The authors both talk about the injustices that have lead to this problem. One of the issues was the unequal distribution of resources. The author of Black Deaths Matter, Seth Wessler, writes “the underlying problem is that black cemeteries have been left without the resources to operate” whereas “memorials to white lives are left in trust, padded with private and public wealth” (Wessler 11). Black cemeteries without funding easily become overgrown forests while white cemeteries remain well cared for. Ultimately this reminded me of our discussions from class about social structures in society that decide how resources are distributed. Who in these structures gets to decide who receives these resources and why can’t the distribution of these resources be easily changed? Aside from the distribution of resources, another issue that has exacerbated the problem in black cemeteries is the consistent neglect in identifying these cemeteries as a problem. Wessler notes, “In death, black victims of American violence, even in one of America’s most segregated places, can rest beside white bodies.
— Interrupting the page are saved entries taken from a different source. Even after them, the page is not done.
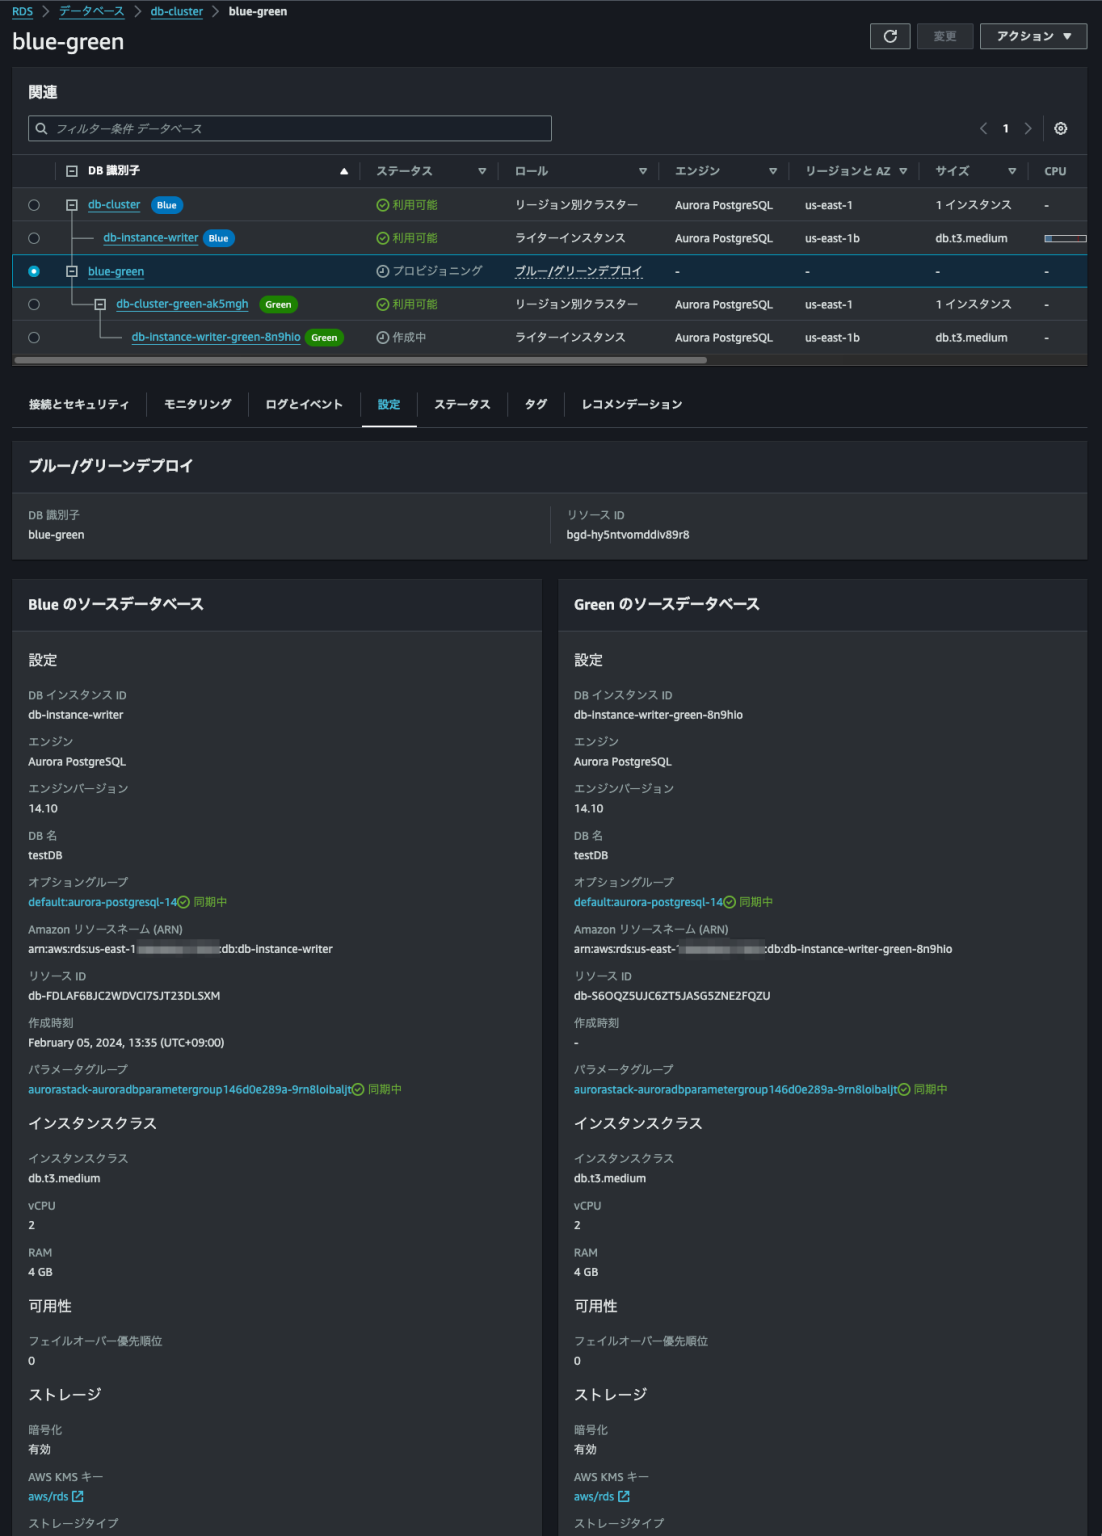
Task: Open the table preferences gear icon
Action: point(1062,128)
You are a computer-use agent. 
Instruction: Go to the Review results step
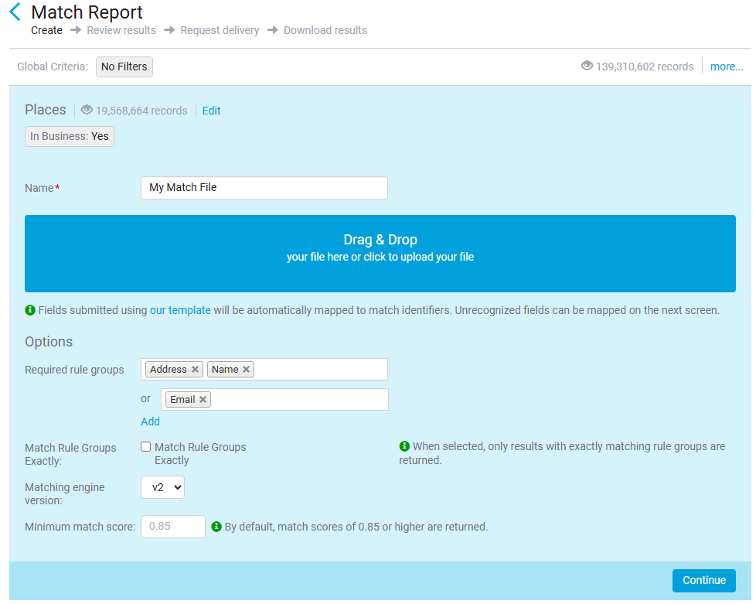pos(121,30)
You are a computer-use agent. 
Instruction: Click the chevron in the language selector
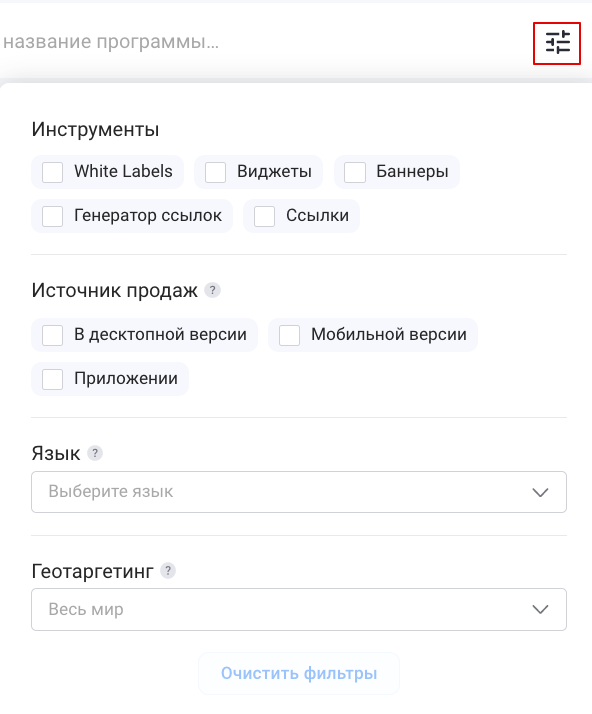(x=540, y=492)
Their grandparents, however, lie buried on weeds and trash” (Wessler 7). Although black people have begun to bury their family members in white cemeteries that are well cared for, it does not eliminate the fact that their grandparents are still not receiving the respect that they deserve. These problems tend to be forgotten which reminds me of our class discussions. We cannot simply erase or forget about those that were mistreated and forget about color, we need to understand these racial injustices and work towards solutions to fix them.

In addition to the injustices that cause the problem, the authors talk about the solutions currently in place. Wessler writes that there can only be two solutions “1) families step up to the plate and ensure that their ancestors grave sites are well cared for or 2) an enormous amount of money…becomes available to clear, clean, and restore the cemetery” (Wessler 17). I thought it was interesting how people see this as the only solution to address the issue. It is either the family’s responsibility or someone has to raise a large sum of money. The possibility of the government funding some of this money – like they provide for white cemeteries – never comes up as an option. The authors of the other article, Brian and Erin Palmer, even address this noting, “Public funds are earmarked for certain groups to care for Confederate graves, including more than 2,000 at neighboring Oakwood Cemetery, under section 10.1-2211 of the Virginia state code. Perhaps a similar arrangement could be made to honor the formerly enslaved and their descendants, thousand of whom are buried at East End” (Palmer 3). Lastly, Wessler mentions how cemeteries can be restored after being regarded as a national historic site, like Greenwood cemetery with Dred Scott for example. This makes me question if someone hadn’t found the grave for Dred Scott would the cemetery have been cleaned up? Why is it only because of a historical figure? Doesn’t everyone deserve the same treatment?

Overall the problem with cemeteries in America is large. It is important to learn about these issues and raise awareness as some of them tend to be forgotten about. Although the authors mentioned some solutions to this problem, it is also important to learn about this in order to better address ways to fix it. This in a way leads to the imagination battle – how can we imagine a better future and what would it look like? Discussion is one way to come up with solutions that could address problems like the black cemeteries.